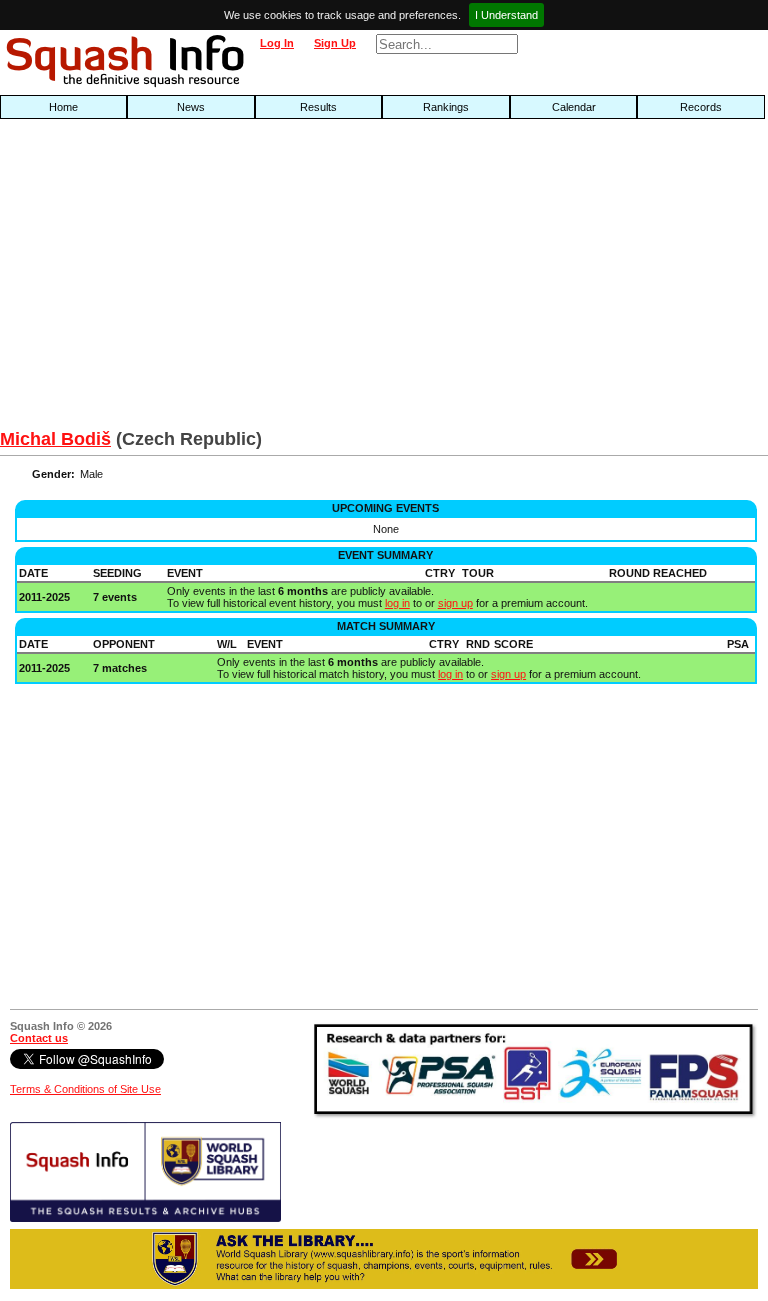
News (191, 107)
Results (318, 107)
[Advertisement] (246, 279)
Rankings (446, 107)
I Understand (506, 15)
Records (701, 107)
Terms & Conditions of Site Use (85, 1089)
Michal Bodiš (55, 439)
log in (397, 603)
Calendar (574, 107)
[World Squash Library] (145, 1218)
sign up (455, 603)
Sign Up (335, 43)
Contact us (39, 1038)
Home (63, 107)
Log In (277, 43)
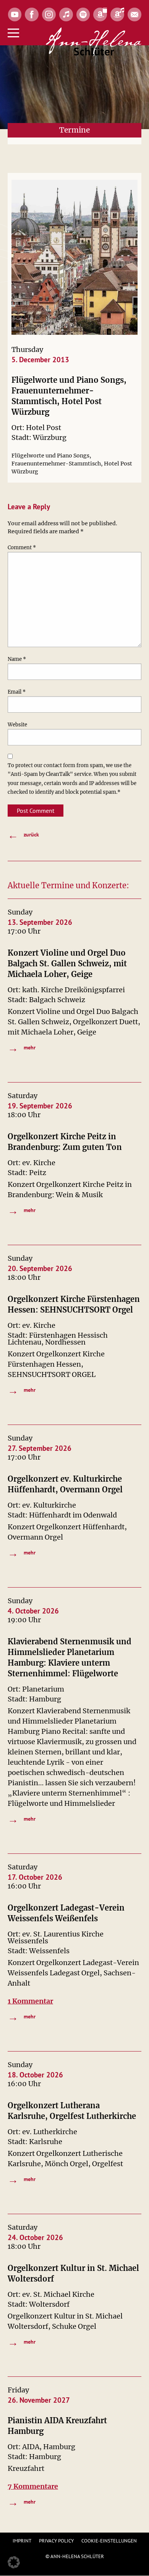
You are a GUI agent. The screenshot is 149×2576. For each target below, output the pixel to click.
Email (17, 692)
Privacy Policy (56, 2541)
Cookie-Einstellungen (109, 2541)
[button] (14, 2562)
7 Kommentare (33, 2486)
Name (17, 659)
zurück (23, 835)
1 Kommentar (30, 2001)
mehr (22, 1048)
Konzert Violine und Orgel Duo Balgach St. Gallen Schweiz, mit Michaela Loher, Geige (67, 963)
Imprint (22, 2541)
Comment (22, 547)
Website (17, 724)
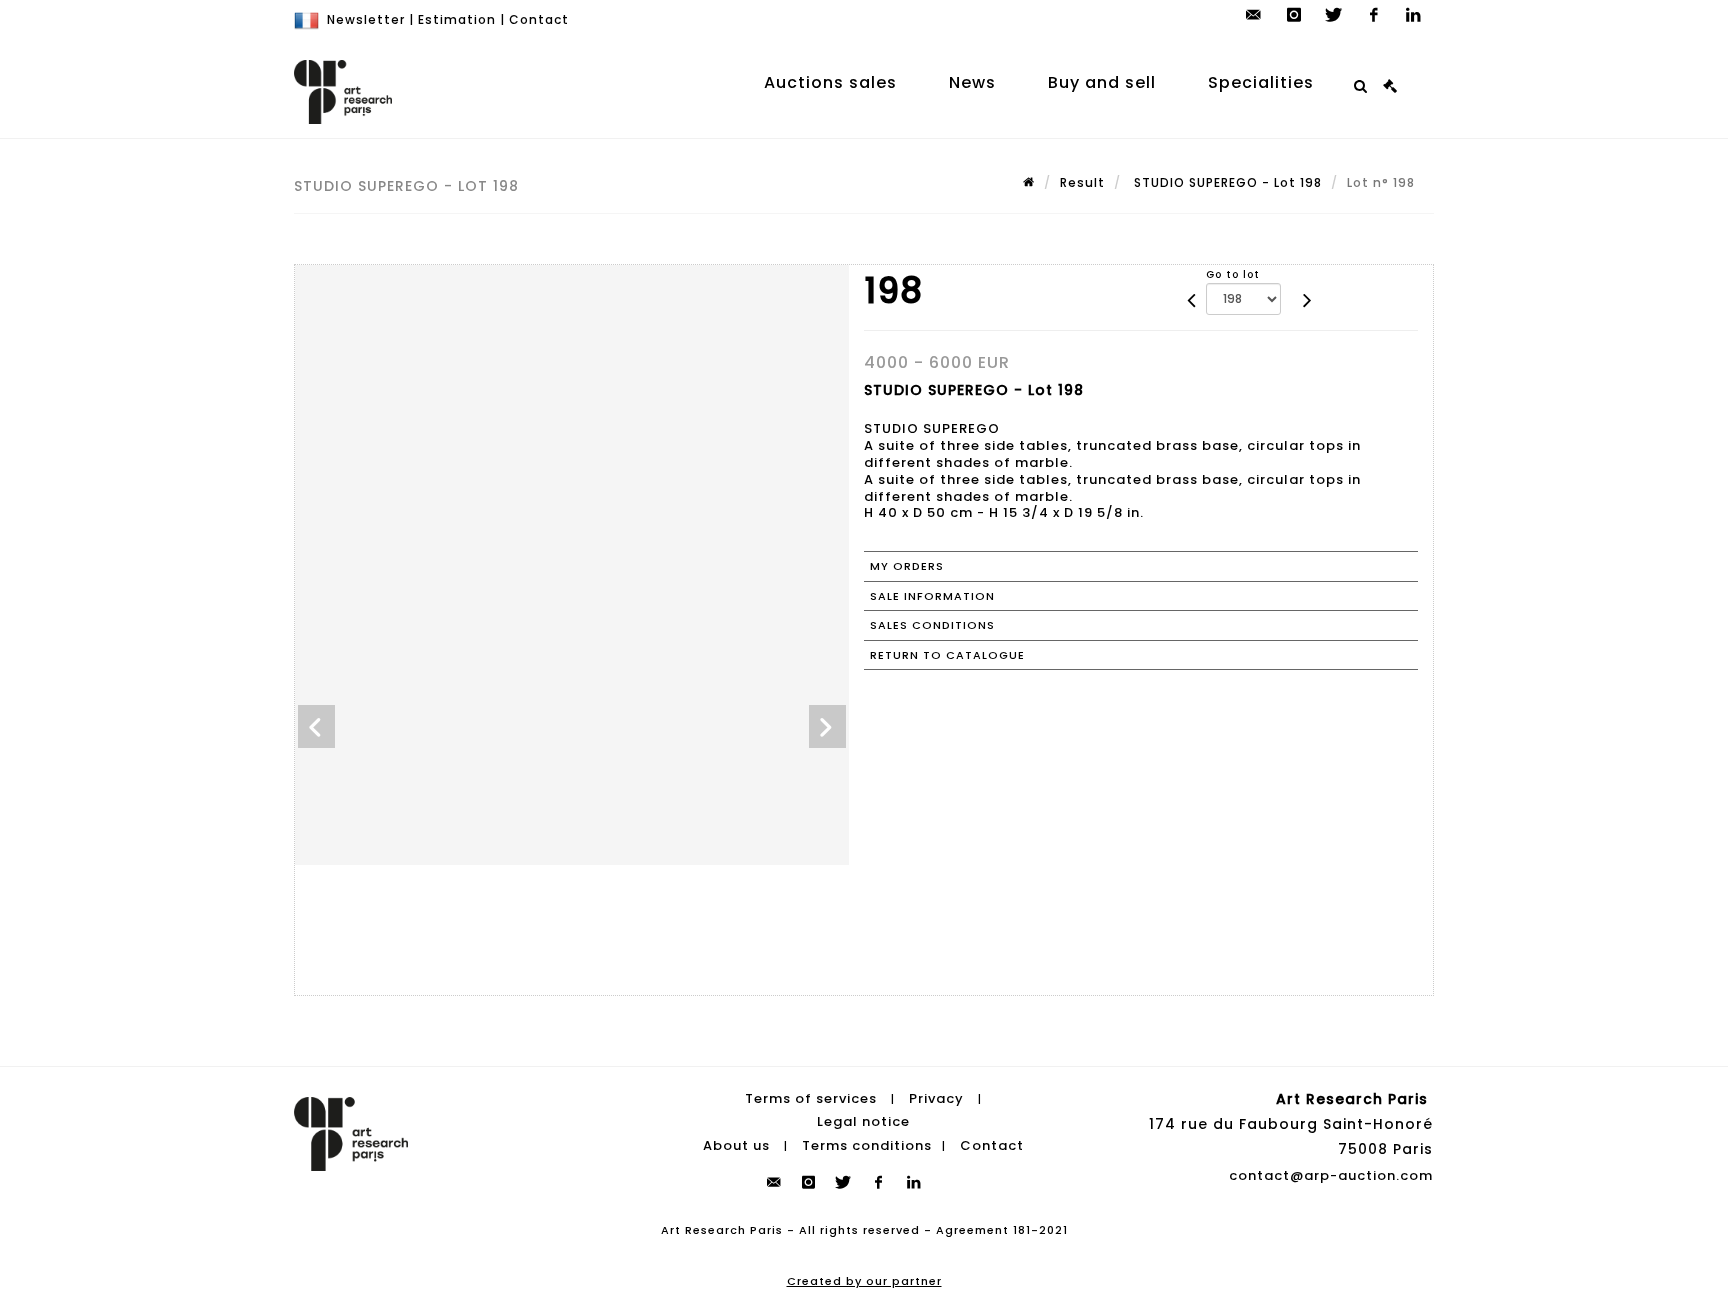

__What you need to do__
Restate word for word each line from the one containing "zurück (23, 835)" through the end of the material, pictures excluded.

__Result of this task__
zurück (23, 835)
1 Kommentar (30, 2001)
mehr (22, 1048)
Konzert Violine und Orgel Duo Balgach St. Gallen Schweiz, mit Michaela Loher, Geige (67, 963)
Imprint (22, 2541)
Comment (22, 547)
Website (17, 724)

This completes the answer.